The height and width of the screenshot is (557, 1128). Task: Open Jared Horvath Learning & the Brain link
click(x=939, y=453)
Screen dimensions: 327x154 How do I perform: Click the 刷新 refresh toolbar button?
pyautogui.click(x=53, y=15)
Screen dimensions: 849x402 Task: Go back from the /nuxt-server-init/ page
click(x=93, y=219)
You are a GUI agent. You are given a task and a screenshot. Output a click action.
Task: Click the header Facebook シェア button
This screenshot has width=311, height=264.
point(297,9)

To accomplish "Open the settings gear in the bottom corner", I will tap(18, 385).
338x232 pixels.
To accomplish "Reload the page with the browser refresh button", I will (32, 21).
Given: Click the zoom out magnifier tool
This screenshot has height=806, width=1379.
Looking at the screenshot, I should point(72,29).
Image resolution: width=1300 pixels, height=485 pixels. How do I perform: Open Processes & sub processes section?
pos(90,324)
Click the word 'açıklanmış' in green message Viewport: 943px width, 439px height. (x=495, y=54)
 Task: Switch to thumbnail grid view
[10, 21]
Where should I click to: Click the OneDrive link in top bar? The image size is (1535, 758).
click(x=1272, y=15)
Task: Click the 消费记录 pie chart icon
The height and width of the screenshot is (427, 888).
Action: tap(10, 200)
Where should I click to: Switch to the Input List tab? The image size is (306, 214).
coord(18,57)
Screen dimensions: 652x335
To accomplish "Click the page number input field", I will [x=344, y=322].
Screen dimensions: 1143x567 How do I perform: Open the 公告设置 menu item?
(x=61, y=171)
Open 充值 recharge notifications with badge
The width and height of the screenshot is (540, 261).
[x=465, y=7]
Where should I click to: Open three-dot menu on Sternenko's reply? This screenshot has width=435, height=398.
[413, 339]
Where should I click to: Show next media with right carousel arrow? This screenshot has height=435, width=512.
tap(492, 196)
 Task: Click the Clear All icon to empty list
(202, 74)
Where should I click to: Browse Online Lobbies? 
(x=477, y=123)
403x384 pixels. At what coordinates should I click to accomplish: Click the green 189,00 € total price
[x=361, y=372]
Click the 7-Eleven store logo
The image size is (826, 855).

Problem to solve :: Retype, without any change, every line from the one with "Click the 7-Eleven store logo" to the bottom of the listing.

Written response ::
Click the 7-Eleven store logo
The image size is (826, 855).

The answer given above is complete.